Le territoire de la commune de Lieuvillers, tel qu’il a été déterminé au début de l’ère révolutionnaire, avec sensible modification des limites des anciennes paroisses de Lieuvillers, et de Saint Rémy en l’eau, s’étend sur une superficie de 924 ha, en longueur de l’est à l’ouest, depuis l’intersection de la route de Lieuvillers à Montiers et de celle d’Angivillers à Pronleroy Jusqu’à la RN16 de Paris à Dunkerque, par Amiens, au pied de la Montagne rouge d’Argenlieu. Sur ce dernier point le territoire est en limite de la ligne de faîte qui prend naissance à Grandvillers, passe par Crevecoeur, Nourard , Saint Rémy en l’eau où elle coupe à angle droit la vallée de l’Arre) Noroy, Bailleuil, le Fayel et finit à Rivecourt sur les bords de l’Oise.

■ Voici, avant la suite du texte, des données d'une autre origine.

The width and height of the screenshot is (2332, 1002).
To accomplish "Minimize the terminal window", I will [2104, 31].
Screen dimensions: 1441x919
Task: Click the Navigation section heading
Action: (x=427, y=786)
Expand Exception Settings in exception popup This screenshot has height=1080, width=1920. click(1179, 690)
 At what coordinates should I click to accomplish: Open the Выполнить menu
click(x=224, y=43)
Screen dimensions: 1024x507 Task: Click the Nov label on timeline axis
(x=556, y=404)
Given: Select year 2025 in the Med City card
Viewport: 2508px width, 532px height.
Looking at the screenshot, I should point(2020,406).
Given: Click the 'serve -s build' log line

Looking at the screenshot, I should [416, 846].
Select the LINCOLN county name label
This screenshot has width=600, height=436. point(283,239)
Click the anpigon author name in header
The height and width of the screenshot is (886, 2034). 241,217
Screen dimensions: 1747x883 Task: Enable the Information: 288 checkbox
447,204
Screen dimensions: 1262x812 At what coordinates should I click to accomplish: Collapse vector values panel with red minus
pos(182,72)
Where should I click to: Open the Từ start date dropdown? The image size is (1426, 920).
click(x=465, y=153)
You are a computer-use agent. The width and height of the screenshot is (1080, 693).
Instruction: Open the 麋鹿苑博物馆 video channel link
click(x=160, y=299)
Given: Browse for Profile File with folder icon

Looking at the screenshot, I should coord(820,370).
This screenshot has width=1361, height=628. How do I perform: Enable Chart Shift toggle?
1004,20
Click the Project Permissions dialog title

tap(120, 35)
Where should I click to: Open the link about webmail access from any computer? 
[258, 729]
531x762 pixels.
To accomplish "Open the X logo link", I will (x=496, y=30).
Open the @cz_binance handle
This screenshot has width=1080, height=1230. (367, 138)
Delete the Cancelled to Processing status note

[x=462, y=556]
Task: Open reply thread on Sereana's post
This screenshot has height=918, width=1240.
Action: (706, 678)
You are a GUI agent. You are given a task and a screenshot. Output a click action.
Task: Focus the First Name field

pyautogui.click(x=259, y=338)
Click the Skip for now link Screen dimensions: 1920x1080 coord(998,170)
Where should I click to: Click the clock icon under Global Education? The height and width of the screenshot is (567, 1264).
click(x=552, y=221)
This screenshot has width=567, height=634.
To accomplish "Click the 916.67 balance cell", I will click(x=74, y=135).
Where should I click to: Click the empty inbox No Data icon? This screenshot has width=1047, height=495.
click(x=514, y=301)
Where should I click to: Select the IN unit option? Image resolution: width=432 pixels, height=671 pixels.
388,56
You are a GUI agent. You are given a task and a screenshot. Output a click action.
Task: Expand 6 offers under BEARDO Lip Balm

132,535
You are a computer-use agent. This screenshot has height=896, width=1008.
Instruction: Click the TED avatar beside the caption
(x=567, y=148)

Le territoire offre l’aspect d’un vaste plateau d’une altitude moyenne de 122 m, sans butte ni tertre, sans fontaine, ni source, à peu près dénudé et sillonné par de nombreuses ondulations. Ces ondulations forment des vallées sèches dont les principales se rencontrent autour du plateau des Nœuds vers Pronleroy et à l’extrémité du fief d’Harraville où se dessinent dans la direction de Montiers, des plissements de terrains qui, s’ils ne constituent pas l’ancien de l’Arronde, et ce n’est pas certain puisque lors du percement du puits pour l’alimentation en eau potable de Pronleroy on a pu constater qu’il existait un courant au fonds du forage qui a été fait précisément dans cette vallée au bord de la route d’Angivillers à Pronleroy et à l’entrée de ce village.

Cette petite vallée facilite l’écoulement des eaux pluviales vers le marais de La Neuvilleroy. Plusieurs de ces vallonnements de moindre importance ont été nivelés à la suite de la culture intensive, la fructification de plus en plus recherché du sol arable et la disparition des rideaux mais ce nivellement des pentes et des creux n’a pas été sans nuire à l’écoulement des eaux pluviales, qui en cas de trombe, heureusement peu fréquentes dans la région, produit un certain reflux de vase et de boue destructif des récoltes. La craie blanche occupe comme dans tout le bassin de Paris, la plus grande partie du sous-sol. Elle n’apparaît à la surface qu’à des points extrêmes du territoire à la vallée des Serans vers la Montagne rouge d’Argenlieu et sur la pente exposée au Sud du fief d'Haraville vers Pronleroy.

Le sol de ces dépendances crétacées avait été planté en sapin et ces bois ont été exploités aussitôt après la guerre 1940 - 1945. Actuellement la végétation est en taillis sauvage, ce qui fait le bonheur des chasseurs de Lieuvillers, ces bois ayant été acheté par la Société de Chasse. L’argile et les silex constituent les éléments du terrain superficiel de la craie. L’argile ou plutôt la terre argileuse domine quand la surface est horizontale, les cailloux se manifestent en raison directe de l’inclinaison du sol. Ces phénomènes géologiques sont apparents dans les pentes inclinées vers l’ouest où ne pointe pas la craie, mais où les cailloux souvent menus ont été dégagés de leur gangue argileuse par l’érosion des eaux pluviales, principalement dans la partie des vignettes d’Haraville au-dessus du chemin de Pronleroy et en direction du taillis du bois du chapitre(vente d’une terre aux vignes d’Haraville acte de Noel notaire du janvier 1775) dans la région des vignettes en limite du territoire d’Angivillers et à l’extrémité des lieux dits : l’Enfer ou la vallée Chaudron.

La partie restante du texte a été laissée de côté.